Pointing records for text and elements
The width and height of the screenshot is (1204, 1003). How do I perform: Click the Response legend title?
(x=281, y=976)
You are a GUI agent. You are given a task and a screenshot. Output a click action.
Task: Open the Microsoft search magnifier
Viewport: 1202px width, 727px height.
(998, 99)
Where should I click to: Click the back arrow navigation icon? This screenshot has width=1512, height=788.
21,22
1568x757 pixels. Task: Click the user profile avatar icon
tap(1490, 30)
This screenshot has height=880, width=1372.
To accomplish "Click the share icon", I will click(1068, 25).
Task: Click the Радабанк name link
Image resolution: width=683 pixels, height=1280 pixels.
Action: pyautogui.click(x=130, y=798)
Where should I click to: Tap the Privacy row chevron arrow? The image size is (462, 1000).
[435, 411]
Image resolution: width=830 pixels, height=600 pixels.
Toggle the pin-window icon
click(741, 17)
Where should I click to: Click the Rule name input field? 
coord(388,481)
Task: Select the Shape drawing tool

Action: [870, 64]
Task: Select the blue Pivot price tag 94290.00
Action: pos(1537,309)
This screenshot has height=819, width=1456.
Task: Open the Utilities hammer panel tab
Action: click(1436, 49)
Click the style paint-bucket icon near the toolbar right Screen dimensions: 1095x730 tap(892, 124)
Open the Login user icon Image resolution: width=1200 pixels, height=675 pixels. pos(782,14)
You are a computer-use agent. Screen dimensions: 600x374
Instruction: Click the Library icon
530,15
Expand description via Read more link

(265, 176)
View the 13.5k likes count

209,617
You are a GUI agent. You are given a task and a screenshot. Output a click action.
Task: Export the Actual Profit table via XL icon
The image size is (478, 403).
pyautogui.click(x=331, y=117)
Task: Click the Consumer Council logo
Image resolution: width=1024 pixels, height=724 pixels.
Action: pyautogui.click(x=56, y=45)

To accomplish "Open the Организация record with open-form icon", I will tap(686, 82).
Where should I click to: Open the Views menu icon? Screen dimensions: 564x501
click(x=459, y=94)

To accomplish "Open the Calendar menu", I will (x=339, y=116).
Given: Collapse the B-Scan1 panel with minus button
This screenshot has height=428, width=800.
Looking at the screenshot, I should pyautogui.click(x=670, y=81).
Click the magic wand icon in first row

— OBJECTIVE —
Change "Where should I click to:" to "Where do I tap to:" throughout the material, and leave everything else as it is.

— WRITTEN ANSWER —
The width and height of the screenshot is (1204, 1003). How do I perform: Click the Response legend title?
(x=281, y=976)
You are a GUI agent. You are given a task and a screenshot. Output a click action.
Task: Open the Microsoft search magnifier
Viewport: 1202px width, 727px height.
(998, 99)
Where do I tap to: Click the back arrow navigation icon? This screenshot has width=1512, height=788.
21,22
1568x757 pixels. Task: Click the user profile avatar icon
tap(1490, 30)
This screenshot has height=880, width=1372.
To accomplish "Click the share icon", I will click(1068, 25).
Task: Click the Радабанк name link
Image resolution: width=683 pixels, height=1280 pixels.
Action: pyautogui.click(x=130, y=798)
Where do I tap to: Tap the Privacy row chevron arrow? The image size is (462, 1000).
[435, 411]
Image resolution: width=830 pixels, height=600 pixels.
Toggle the pin-window icon
click(741, 17)
Where do I tap to: Click the Rule name input field? 
coord(388,481)
Task: Select the Shape drawing tool

Action: [870, 64]
Task: Select the blue Pivot price tag 94290.00
Action: pos(1537,309)
This screenshot has height=819, width=1456.
Task: Open the Utilities hammer panel tab
Action: click(1436, 49)
Click the style paint-bucket icon near the toolbar right Screen dimensions: 1095x730 tap(892, 124)
Open the Login user icon Image resolution: width=1200 pixels, height=675 pixels. pos(782,14)
You are a computer-use agent. Screen dimensions: 600x374
Instruction: Click the Library icon
530,15
Expand description via Read more link

(265, 176)
View the 13.5k likes count

209,617
You are a GUI agent. You are given a task and a screenshot. Output a click action.
Task: Export the Actual Profit table via XL icon
The image size is (478, 403).
pyautogui.click(x=331, y=117)
Task: Click the Consumer Council logo
Image resolution: width=1024 pixels, height=724 pixels.
Action: pyautogui.click(x=56, y=45)

To accomplish "Open the Организация record with open-form icon", I will tap(686, 82).
Where do I tap to: Open the Views menu icon? Screen dimensions: 564x501
click(x=459, y=94)

To accomplish "Open the Calendar menu", I will (x=339, y=116).
Given: Collapse the B-Scan1 panel with minus button
This screenshot has height=428, width=800.
Looking at the screenshot, I should pyautogui.click(x=670, y=81).
Click the magic wand icon in first row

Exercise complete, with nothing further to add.